Sir Elton continued: “Companies like Facebook, Twitter and Instagram cannot pretend they are purely private enterprises. I believe they have a public role and a public responsiblity.

“I am used to putting pressure on pharmaceutical companies. I am used to putting pressure on governments.

“We have had some success with both. The pressure now needs to be applied to the tech giants – not because I think they are bad, but because they have the capacity to do so much good.

“Imagine if they put their might behind ways to counter ignorance. In so many countries, homosexuality gets wrapped up with paedophilia, even though there is no basis in fact.”

Sir Elton John (Courtesy Harry Richards/National AIDS Trust)

He added: “Homophobia fuels shame, isolation, cruelty and anger, and therefore HIV. But if we found ways to automatically respond to hatred with fact, the truth could be all the way around the world before falsehood has even got its boots on.

“Let’s do something dramatic and remind ourselves of the incredible reach of the connected world.

“At a stroke we can reach two billion people in a single moment on Facebook.

“Imagine if instead of all that ingenuity, brainpower and big data being deployed to turn elections or turn a quick buck, it was used to turn aout lives. Imagine if all that power to connect turned into billions of handshakes, all over the world.”

“Every revolutionary change brings with it huge moral choices. Digital technology is our greatest yet, and perhaps will be our greatest ever.

“As we enter a new era, the geniuses who created this industry must not hide behind its anonymity.

“They must use their power to help shape a new digital world.

“How incredible if they could start with something as pernicious, as lethal, as the stigma of AIDS.”

Sir Elton John with husband David Furnish (Courtesy Harry Richards/National AIDS Trust)

Elsewhere in his speech Sir Elton addressed regressive racial policies in the US, blaming them for a rise in HIV infections among black and minority ethnic men.

He also criticised cuts to sexual health services, saying: “HIV prevention activity has been subject to savage cuts…In the two years between 2015 and 2017 there was a 28 per cent cut – and the reductions were especially sharp in services for black, Asian and ethnic minority groups and drug users.”

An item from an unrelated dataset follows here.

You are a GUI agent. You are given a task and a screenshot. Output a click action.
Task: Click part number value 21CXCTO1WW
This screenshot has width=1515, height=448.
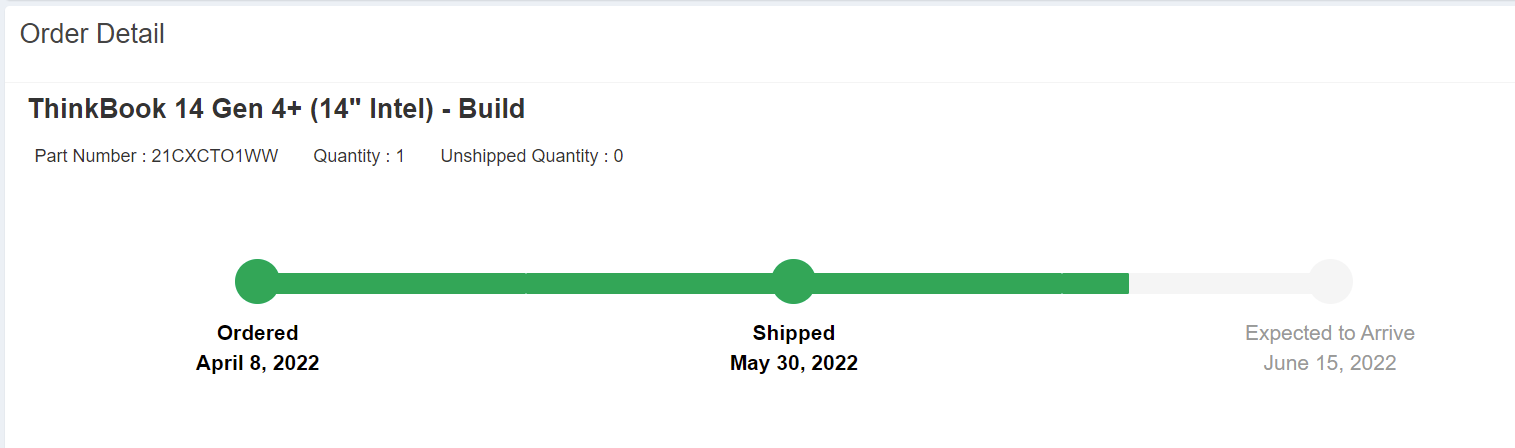215,156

Professor Jane Anderson, Chair of NAT said: “Sir Elton John: Facebook and Twitter bosses have a responsibility to help us end HIV/AIDSIt has been very important for those of us who have been working in the field of HIV for decades to hear Sir Elton’s reflections on the progress that has been made, both in the UK and globally.

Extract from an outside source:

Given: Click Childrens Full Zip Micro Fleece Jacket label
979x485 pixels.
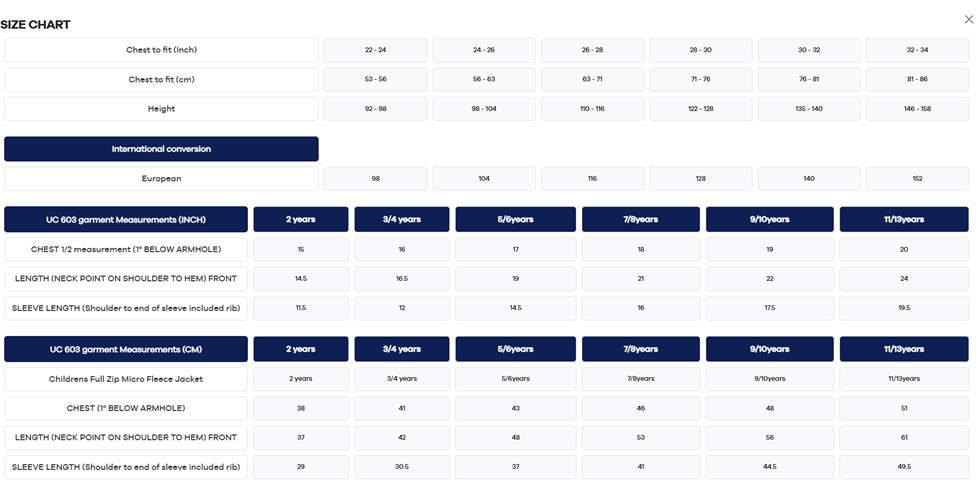Looking at the screenshot, I should (126, 379).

“The National AIDS Trust looks forward to playing a key role in helping to promote Sir Elton’s message of making personal connections, and forging partnerships that allow us to harness new technologies for HIV prevention and treatment. And, crucially, to strengthen the fight against the sigma and the misinformation that is at the heart of almost every obstacle we face.”

Sir Elton was introduced by his husband David Furnish, Chairman of EJAF (Elton John AIDS Foundation).

David Furnish introduces his husband, Sir Elton John (Courtesy Harry Richards/National AIDS Trust)

Furnish said: “There is still so much misunderstanding about HIV and AIDS that propels stigma and hatred. Beyond the health community, there’s also still so little understanding of how far we have come and how promising an AIDS free future really is.

“It was inspiring to hear Elton call for a greater sense of kindness and human connection in the fight against AIDS. I hope his words can help catalyse new initiatives, especially in the digital sphere.”